DESCRIPCIÓN DE LA TAREA: Continúa el texto de opinión sobre los nombramientos del personal asistencial del Ministerio de Salud a partir de su última oración.

FRAGMENTO DE LECTURA:
---+---
Hace apenas unos días, el Gobierno anunció con bombos y platillos una nueva oleada de nombramientos para el personal asistencial del Ministerio de Salud. Bajo la bandera de "mejorar la calidad de los servicios de salud", esta política parece, a primera vista, una respuesta coherente y necesaria para un sistema que ha sido históricamente precario. Sin embargo, esta narrativa esconde una pregunta crucial: ¿Nombrar más personal garantiza una mejora real en la calidad del servicio, o es simplemente una cortina de humo que enmascara la verdadera raíz del problema?
En el fondo, este tipo de medidas parece más un parche que una solución de fondo. Nombrar a un trabajador no necesariamente lo convierte en mejor profesional, ni garantiza que el sistema funcione de manera más eficiente. De hecho, lo que estamos presenciando es la perpetuación de un sistema obsoleto que premia la antigüedad sobre la competencia, y la estabilidad laboral sobre el mérito. El Estado, en su afán por ofrecer una sensación de progreso, simplemente expande su burocracia sin cuestionar la estructura misma que está fallando.
Lo preocupante de esta política de nombramientos es que refuerza una falsa idea: que el tamaño y estabilidad del aparato estatal es sinónimo de mejor servicio. Nada más alejado de la realidad. Pensemos por un momento en cómo se distribuyen los recursos en el sector público: mientras más crece el Estado, más se desdibujan los incentivos para la mejora continua. ¿Qué incentivo tiene un trabajador que ya ha asegurado su puesto de por vida? La meritocracia, uno de los pilares de cualquier sistema que aspire a ser eficiente, se diluye en un océano de papeleo, reglas arbitrarias y, claro, favores políticos.
Basta recordar las palabras de Friedrich Hayek, cuando advertía sobre los peligros de un Estado que pretende centralizar y dirigir todo: “La curiosidad y el esfuerzo humano se sofocan cuando el individuo ya no es responsable de su éxito o fracaso” (Camino de servidumbre, 1944). En este contexto, los nombramientos perpetúan una cultura donde la responsabilidad individual se disipa y la mediocridad puede pasar desapercibida. ¿Cómo podemos entonces hablar de mejorar la calidad de la salud pública, si ni siquiera se promueve una cultura de excelencia en la administración de la misma?
---+---
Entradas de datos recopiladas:

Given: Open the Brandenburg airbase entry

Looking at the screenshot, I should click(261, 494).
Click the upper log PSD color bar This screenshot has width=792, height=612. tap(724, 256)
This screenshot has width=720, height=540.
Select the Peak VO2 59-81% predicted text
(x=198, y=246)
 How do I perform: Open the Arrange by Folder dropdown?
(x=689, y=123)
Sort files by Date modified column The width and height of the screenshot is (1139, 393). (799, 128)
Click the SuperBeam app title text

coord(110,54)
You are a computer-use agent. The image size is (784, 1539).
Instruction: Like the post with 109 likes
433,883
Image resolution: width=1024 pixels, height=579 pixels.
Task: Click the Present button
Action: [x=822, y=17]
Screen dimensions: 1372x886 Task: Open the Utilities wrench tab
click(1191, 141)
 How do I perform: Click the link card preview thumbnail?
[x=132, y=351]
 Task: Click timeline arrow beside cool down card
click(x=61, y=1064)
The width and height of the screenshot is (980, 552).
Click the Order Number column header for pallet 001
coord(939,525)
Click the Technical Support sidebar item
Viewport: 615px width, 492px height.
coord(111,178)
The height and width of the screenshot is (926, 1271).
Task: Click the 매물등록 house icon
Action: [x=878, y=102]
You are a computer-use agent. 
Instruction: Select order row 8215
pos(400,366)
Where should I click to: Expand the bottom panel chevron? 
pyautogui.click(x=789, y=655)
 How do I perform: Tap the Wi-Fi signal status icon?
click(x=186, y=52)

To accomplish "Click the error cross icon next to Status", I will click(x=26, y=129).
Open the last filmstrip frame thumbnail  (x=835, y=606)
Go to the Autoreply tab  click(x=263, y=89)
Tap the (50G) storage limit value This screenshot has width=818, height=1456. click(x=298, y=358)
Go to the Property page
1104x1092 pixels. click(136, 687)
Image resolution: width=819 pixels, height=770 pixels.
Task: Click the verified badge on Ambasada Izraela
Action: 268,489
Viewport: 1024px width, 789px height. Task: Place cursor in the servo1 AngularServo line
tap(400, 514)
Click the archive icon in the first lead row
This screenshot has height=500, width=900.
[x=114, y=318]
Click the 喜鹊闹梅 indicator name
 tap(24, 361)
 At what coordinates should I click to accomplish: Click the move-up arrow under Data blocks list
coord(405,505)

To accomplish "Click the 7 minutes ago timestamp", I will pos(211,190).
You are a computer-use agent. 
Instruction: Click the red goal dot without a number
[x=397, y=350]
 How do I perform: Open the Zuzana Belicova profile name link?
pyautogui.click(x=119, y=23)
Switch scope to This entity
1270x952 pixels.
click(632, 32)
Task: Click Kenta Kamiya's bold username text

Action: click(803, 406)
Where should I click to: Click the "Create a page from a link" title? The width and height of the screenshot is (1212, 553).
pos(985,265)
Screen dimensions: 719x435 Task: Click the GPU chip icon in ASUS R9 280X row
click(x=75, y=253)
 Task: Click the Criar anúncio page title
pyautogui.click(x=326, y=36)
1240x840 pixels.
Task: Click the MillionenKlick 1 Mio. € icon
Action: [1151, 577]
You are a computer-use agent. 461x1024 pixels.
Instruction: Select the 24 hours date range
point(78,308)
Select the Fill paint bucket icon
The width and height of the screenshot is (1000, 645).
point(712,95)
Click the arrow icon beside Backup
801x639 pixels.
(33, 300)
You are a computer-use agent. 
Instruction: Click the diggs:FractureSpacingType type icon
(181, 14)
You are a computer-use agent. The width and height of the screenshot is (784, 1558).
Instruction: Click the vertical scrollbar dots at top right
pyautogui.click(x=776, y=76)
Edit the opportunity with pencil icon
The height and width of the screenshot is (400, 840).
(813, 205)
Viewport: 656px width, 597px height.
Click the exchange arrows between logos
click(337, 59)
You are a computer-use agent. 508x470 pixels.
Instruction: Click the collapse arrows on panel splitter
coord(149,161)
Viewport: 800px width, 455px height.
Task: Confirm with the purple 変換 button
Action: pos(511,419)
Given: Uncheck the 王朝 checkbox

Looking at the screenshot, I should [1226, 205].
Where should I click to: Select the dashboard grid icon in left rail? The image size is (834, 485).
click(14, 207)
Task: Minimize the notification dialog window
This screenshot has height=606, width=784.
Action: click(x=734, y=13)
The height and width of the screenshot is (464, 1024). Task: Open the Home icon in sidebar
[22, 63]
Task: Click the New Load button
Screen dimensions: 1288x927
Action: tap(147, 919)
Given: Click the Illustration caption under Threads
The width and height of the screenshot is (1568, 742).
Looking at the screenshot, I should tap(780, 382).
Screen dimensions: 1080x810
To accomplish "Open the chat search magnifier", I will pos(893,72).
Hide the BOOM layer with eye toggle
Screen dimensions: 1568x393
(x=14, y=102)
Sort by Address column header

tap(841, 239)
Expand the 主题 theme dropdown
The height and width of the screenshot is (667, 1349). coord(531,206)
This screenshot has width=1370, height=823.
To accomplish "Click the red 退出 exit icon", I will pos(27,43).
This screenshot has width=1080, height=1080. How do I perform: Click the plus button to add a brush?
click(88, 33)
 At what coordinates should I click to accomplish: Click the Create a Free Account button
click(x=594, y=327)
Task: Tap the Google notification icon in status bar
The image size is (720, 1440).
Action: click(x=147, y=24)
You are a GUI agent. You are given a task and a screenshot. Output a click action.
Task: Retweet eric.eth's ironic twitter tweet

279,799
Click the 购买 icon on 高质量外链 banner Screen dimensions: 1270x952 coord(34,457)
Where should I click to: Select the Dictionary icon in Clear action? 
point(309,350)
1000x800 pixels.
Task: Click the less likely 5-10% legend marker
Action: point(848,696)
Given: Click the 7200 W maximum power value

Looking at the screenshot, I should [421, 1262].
---+---
RESULTADO DEL EJERCICIO:
El gobierno de Dina Boluarte parece estar más interesado en alimentar la narrativa de progreso a través de números y cifras que en abordar los problemas estructurales. Por supuesto, es fácil vender la idea de que nombrar a más trabajadores mejora el sistema, pero la realidad es mucho más cruda. Los hospitales siguen sin insumos, los pacientes continúan esperando horas, incluso días, para recibir atención, y la corrupción —esa enfermedad crónica del sistema— sigue carcomiendo las bases de las instituciones. Como advirtió Milton Friedman, “una de las grandes equivocaciones es juzgar las políticas y programas por sus intenciones, en lugar de sus resultados” (Capitalismo y libertad, 1962).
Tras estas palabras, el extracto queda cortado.